Merely processing this information is insufficient. CIOs must strive to create an instantly responsive enterprise—one that addresses these huge volumes of information in real time, creating immediate and valuable insights that can be acted on at a moment's notice. In today's competitive environment, IT must rapidly recognize trends and patterns and proactively use the information to deliver strategic business knowledge and enable real-time decision making.
Making this transition requires a new approach. CIOs need event-driven computing capabilities that instantaneously filter, aggregate and correlate events. Although event-driven computing does exist in some limited niche deployments, it has until recently been unavailable on a broad scale. However, some vendors are now beginning to bring event-driven computing into mainstream IT environments by embedding capabilities into existing service-oriented architecture (SOA) deployments.
The result is a new approach called event-driven SOA. Event-driven SOA creates a foundation for applying processes, patterns and business logic to raw data. It combines the request-and-response paradigm of SOA with the publish-and-subscribe model of an event-driven architecture.
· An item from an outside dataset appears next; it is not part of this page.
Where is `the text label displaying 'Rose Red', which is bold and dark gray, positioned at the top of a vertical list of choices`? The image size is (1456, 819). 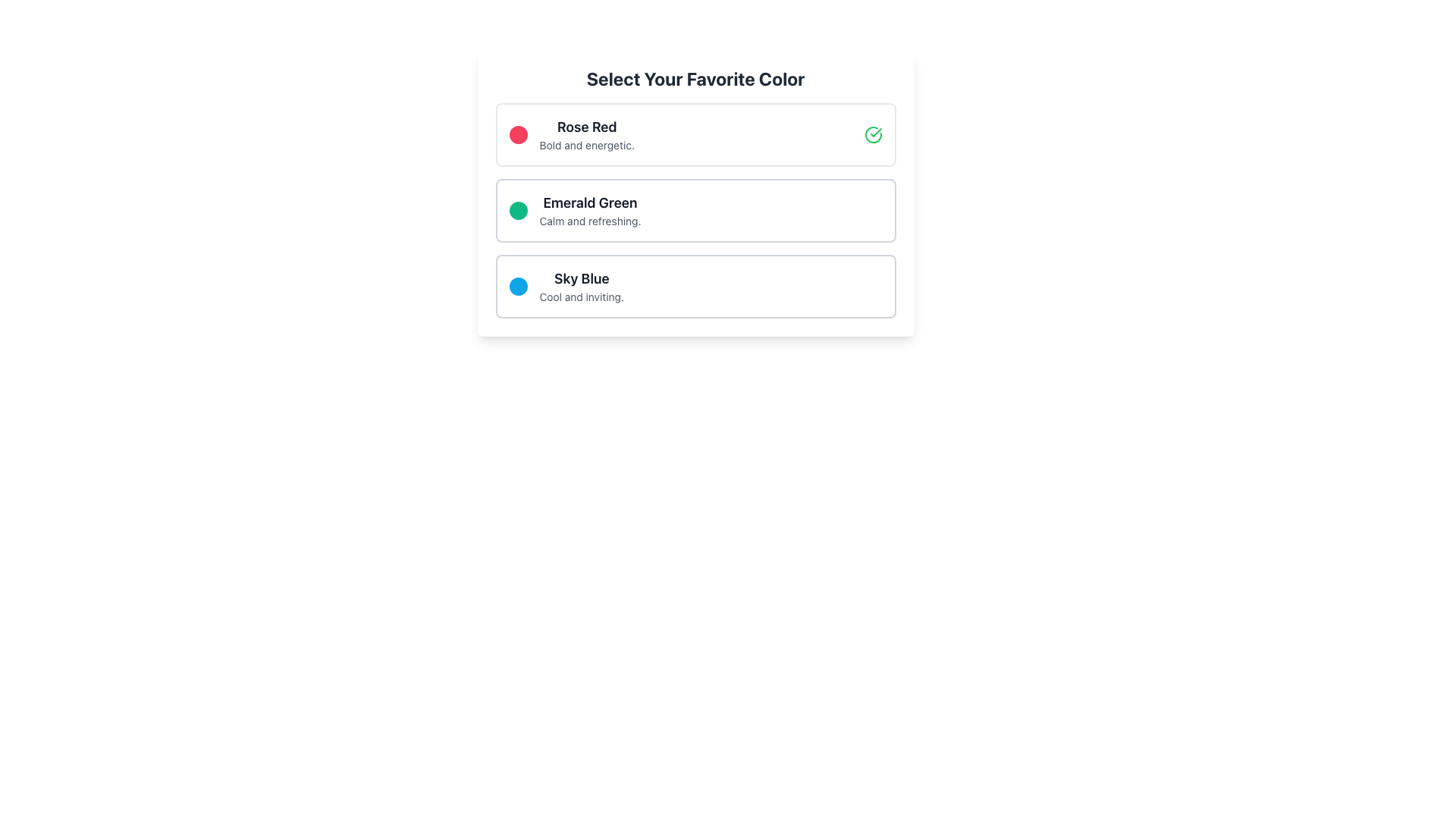 the text label displaying 'Rose Red', which is bold and dark gray, positioned at the top of a vertical list of choices is located at coordinates (586, 127).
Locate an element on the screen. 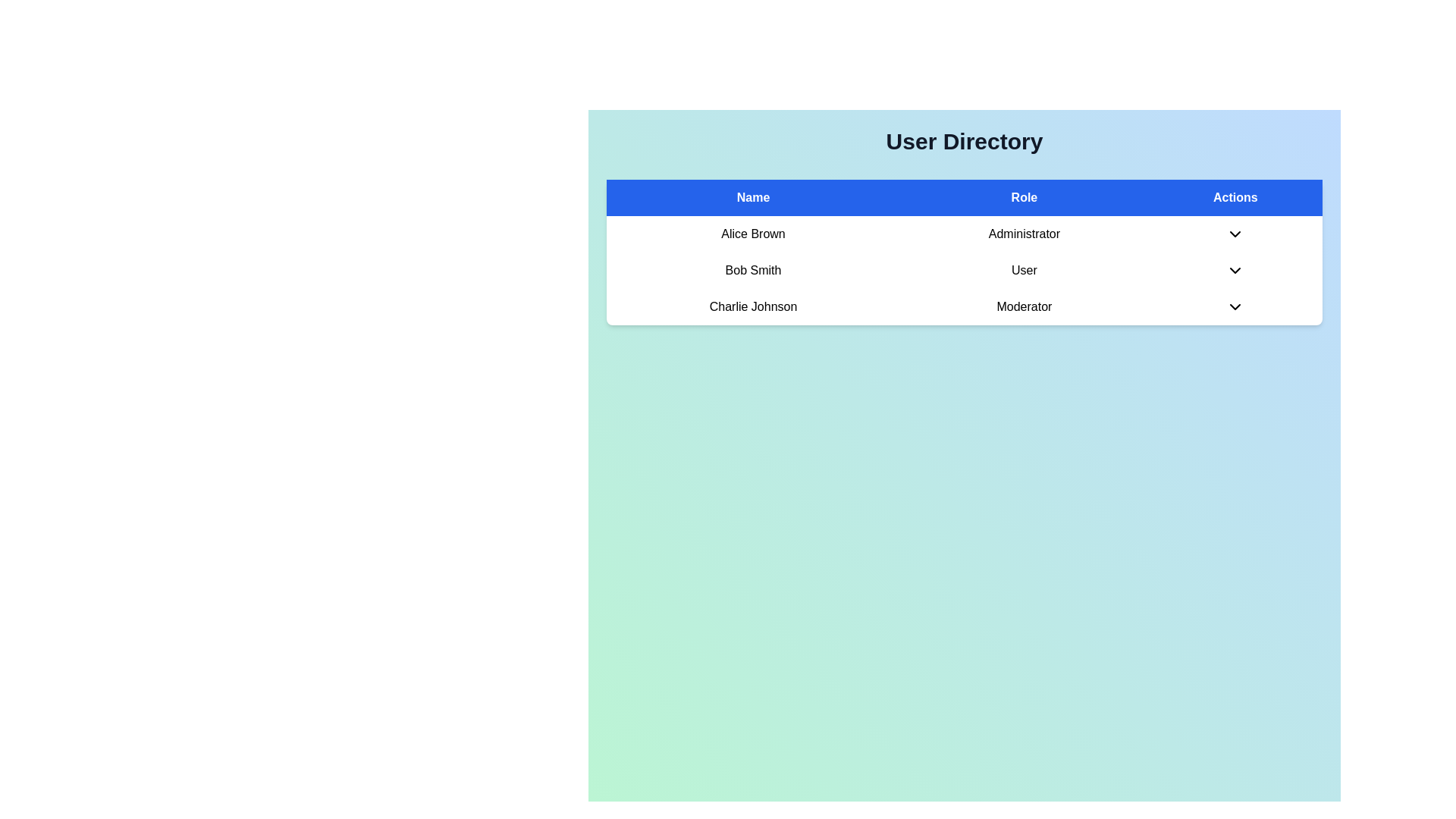 The height and width of the screenshot is (819, 1456). the text label displaying 'Bob Smith' in the second row of the table under the 'Name' column is located at coordinates (753, 270).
Event-driven SOA also allows designers to map application design to the business problem, which typically consists of both events and request-response interactions. By combining service orientation and event processing with technologies such as business process management, business activity monitoring and enterprise service buses, event-driven SOA creates extreme agility.
In fact, in a recent survey of IT decision makers, more than 70 percent of respondents indicated that they were already considering event-driven computing in the context of these SOA technologies. Clearly these leading IT organizations are looking toward event-driven SOA as the next step in driving their business at light speed.
Event-driven SOA allows applications to react intelligently to changes in conditions, whether the change is the impending failure of a hard drive or a sudden change in stock prices. The degree of access and visibility that event-driven SOA provides allows companies to anticipate or predict customer needs, make faster decisions, and take action that benefits the business and its stakeholders.